## Требования
[1] Ответьте на вопросы по отрывку о Жозефе Фуше:
а) Что, согласно цитате из манифеста депутата, случится, если голова деспота не падет тотчас же под ножом гильотины?
б) Что, по словам отрывка, становится решающим знаменателем во всех вычислениях, когда на политическую арену выступают массы?
в) Как назван жесткий холодный рычаг, который с того дня держит в руках Фуше?
[2] Продолжите отрывок о Жозефе Фуше, начав сразу после его последней фразы.

## Отрывок

Ни Марат, ни самые ярые якобинцы не сумели бы, обращаясь к своим буржуазным избирателям, написать более кровожадно, чем этот вчера еще умеренный депутат: «Преступления деспота стали очевидными и преисполнили все сердца возмущением. Если его голова не падет тотчас же под ножом гильотины, все разбойники и убийцы смогут свободно расхаживать по улицам и нам будет грозить ужаснейший хаос. Время за нас и против всех королей земля». Так провозглашает необходимость и неизбежность казни тот, кто еще накануне носил в кармане сюртука столь же убедительный манифест против этой казни.
И действительно, умный математик вычислил правильно. Будучи сам оппортунистом, он прекрасно знает всесокрушающую силу трусости; он знает, когда на политическую арену выступают массы, смелость является решающим знаменателем во всех вычислениях. И он оказывается прав: добропорядочные консервативные буржуа боязливо склоняются перед этим наглым неожиданным манифестом; сбитые с толку и смущенные, они торопятся санкционировать решение, которому в душе нимало не сочувствуют. Никто не осмеливается противоречить. И с того дня Жозеф Фуше держит в руках, жесткий холодный рычаг, который дает ему возможность вывернуться при всех обстоятельствах: презрение к людям.

## Записанные данные
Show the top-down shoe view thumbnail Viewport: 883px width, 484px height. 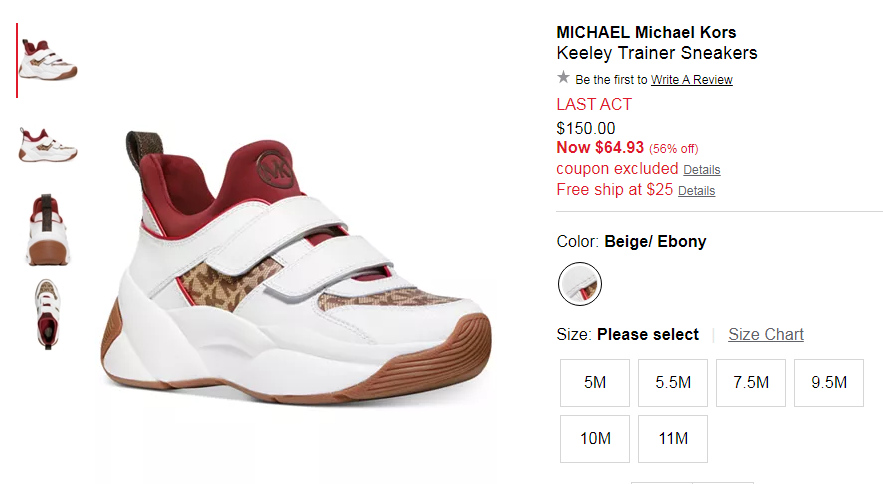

## Ответы на задания
[1]
а) Все разбойники и убийцы смогут свободно расхаживать по улицам, и будет грозить ужаснейший хаос.
б) Смелость.
в) Презрение к людям.

[2]
С этого дня, с 16 января, хамелеон Жозеф Фуше избирает (до поры до времени) красный цвет; в один день умеренный становится архинепримиримым радикалом и сверхтеррористом. Одним прыжком он переметнулся в лагерь противников и даже в их рядах оказывается на крайнем, самом левом, самом радикальном крыле. С жуткой поспешностью – лишь бы не отстать от других – усваивает этот холодный ум, этот трезвый кабинетный человек кровожадный жаргон террористов. Он требует решительных мер против эмигрантов, против духовенства; он возбуждает, он гремит, он неистовствует, он убивает словами и жестами. Собственно говоря, он мог бы опять подружиться с Робеспьером и сесть с ним рядом. Но этот неподкупный, обладающий протестантски суровой совестью человек не любит ренегатов; с удвоенным недоверием отворачивается он от перебежчика: шумный радикализм Фуше кажется ему подозрительнее его прежнего хладнокровия.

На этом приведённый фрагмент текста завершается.